BİR TÜRK BİLİM İNSANI: CANAN DAĞDEVİREN

Tepetaklak Dergisi Editör
Tepetaklak Dergisi
Published in
3 min readFeb 1, 2018

Canan Dağdeviren’ i tanıyor musunuz?
Kendisi ülkemizin adını sıkça duyurmuş bir fizik mühendisidir. Yaptığı proje ile Canan Dağdeviren, Forbes dergisinin 30 yaş altı bilim insanı listesinde yer almakta ve Harvard Üniversite’nin Genç Akademi üyeliğine seçilen ilk Türk’tür. Yaptığı çalışmalara göz atmadan önce onu kısaca tanıyalım.

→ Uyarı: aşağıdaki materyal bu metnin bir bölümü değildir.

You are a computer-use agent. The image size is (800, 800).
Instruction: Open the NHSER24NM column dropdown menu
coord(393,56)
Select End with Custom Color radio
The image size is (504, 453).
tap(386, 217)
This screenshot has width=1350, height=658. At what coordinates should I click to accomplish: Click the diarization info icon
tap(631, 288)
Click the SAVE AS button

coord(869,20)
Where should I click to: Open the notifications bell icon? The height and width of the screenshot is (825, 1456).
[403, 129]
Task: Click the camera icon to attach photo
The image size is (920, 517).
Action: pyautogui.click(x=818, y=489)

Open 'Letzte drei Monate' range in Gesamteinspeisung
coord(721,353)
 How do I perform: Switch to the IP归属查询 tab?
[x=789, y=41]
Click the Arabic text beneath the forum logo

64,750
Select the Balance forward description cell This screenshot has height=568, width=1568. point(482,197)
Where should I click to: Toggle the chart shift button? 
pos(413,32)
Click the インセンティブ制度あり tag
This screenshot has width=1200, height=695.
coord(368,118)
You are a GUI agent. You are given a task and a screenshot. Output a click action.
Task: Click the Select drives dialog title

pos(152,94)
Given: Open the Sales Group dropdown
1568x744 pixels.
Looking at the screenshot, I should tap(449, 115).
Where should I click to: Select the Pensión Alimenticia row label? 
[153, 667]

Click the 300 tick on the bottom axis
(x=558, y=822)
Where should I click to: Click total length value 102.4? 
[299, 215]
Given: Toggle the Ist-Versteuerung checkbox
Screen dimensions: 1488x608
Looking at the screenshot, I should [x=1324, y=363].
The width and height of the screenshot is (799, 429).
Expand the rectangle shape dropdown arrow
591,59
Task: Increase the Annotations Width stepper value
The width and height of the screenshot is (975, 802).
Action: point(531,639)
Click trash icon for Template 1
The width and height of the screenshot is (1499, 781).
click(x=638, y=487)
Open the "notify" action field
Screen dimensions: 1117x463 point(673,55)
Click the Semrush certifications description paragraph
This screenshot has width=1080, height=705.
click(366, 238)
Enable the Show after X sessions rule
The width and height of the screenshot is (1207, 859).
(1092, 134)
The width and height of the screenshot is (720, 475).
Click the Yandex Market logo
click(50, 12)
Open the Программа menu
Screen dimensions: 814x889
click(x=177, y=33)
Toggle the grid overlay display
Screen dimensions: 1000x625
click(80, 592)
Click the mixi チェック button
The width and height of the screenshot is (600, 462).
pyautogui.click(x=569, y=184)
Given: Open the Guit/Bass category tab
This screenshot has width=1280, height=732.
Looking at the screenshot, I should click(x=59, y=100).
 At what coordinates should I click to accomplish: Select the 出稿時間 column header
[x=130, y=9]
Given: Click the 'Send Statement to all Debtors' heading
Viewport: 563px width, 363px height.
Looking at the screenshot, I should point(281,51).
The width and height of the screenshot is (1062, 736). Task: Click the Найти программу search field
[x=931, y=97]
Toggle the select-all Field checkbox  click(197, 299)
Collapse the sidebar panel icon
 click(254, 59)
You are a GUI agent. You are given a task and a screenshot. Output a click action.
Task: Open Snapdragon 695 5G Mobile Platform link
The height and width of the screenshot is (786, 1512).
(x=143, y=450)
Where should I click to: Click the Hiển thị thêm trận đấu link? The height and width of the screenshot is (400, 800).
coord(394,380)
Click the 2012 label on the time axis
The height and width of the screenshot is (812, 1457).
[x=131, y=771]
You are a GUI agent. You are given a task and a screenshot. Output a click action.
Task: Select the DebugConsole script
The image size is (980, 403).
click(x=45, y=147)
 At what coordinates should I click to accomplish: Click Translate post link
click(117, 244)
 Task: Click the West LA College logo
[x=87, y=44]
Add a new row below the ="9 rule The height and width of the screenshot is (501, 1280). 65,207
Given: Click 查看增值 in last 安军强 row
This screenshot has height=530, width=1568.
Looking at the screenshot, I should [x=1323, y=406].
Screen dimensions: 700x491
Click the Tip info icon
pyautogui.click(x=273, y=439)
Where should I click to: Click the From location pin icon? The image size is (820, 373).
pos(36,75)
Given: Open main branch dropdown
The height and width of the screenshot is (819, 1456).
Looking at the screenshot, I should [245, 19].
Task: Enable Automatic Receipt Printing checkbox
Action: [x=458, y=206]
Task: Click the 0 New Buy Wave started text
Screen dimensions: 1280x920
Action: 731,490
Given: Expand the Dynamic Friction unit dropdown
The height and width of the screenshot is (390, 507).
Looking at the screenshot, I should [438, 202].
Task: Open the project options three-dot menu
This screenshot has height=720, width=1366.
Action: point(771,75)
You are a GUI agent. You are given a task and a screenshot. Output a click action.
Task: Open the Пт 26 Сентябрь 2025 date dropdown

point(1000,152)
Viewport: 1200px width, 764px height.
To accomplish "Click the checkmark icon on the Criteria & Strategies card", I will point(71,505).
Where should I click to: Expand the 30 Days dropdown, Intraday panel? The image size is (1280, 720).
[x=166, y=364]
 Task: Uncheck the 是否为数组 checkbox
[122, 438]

Canan Dağdeviren 4 Mayıs 1985’te İstanbul’da doğdu. İlk, orta ve lise eğitimini Kocaeli’nde tamamladı. Üniversite hazırlıklarında kararsızdı ve hayatını dönüm noktası olarak gördüğü iki olay yaşadı. İlki babasının ona küçükken Marie Curie ile ilgili hediye ettiği kitabını okuyarak fiziğe karşı meraklanması diğeri ise Erdal İnönü’den imzalı olarak aldığı “Anılar ve Düşünceler” kitabıydı. Bu iki olay onun üniversite seçiminde önemli bir rol oynamıştır. Üniversite hayatını Hacettepe Üniversitesi Fizik Mühendisliği bölümünde tamamladı. Bir konferansında fiziğe annesinin tam destek sağladığını belirtmiştir. Mezun olduktan sonra Sabancı Üniversitesi’nde Malzeme Bilimi ve Mühendisliği alanında yüksek lisans yapmaya başladı.

Ardından 2009 yılında ilk defa verilen Fulbright bursunu kazanarak UIUC’da (The Univercity of Illinois at Urbana, Champaign) Malzeme Bilimi ve Mühendisliği üzerinde doktorasını yapmaya başladı. Canan Dağdeviren’e göre önemli olan nerede olduğumuz değil kimlerle ne yaptığımızdır. Kendisi de çalışmak istediği hocasının bu üniversitede olduğunu bu sebeple tercihini bu okuldan yana kullandığını belirtmiştir. Ve burada piezoelektrik, esnek ve katlanabilir, giyilebilir, deri üstüne yapıştırılabilen elektronik aletler üzerine çalışmalar yaparak pilsiz çalışan giyilebilir kalp çipi (PZT MEH) üretti.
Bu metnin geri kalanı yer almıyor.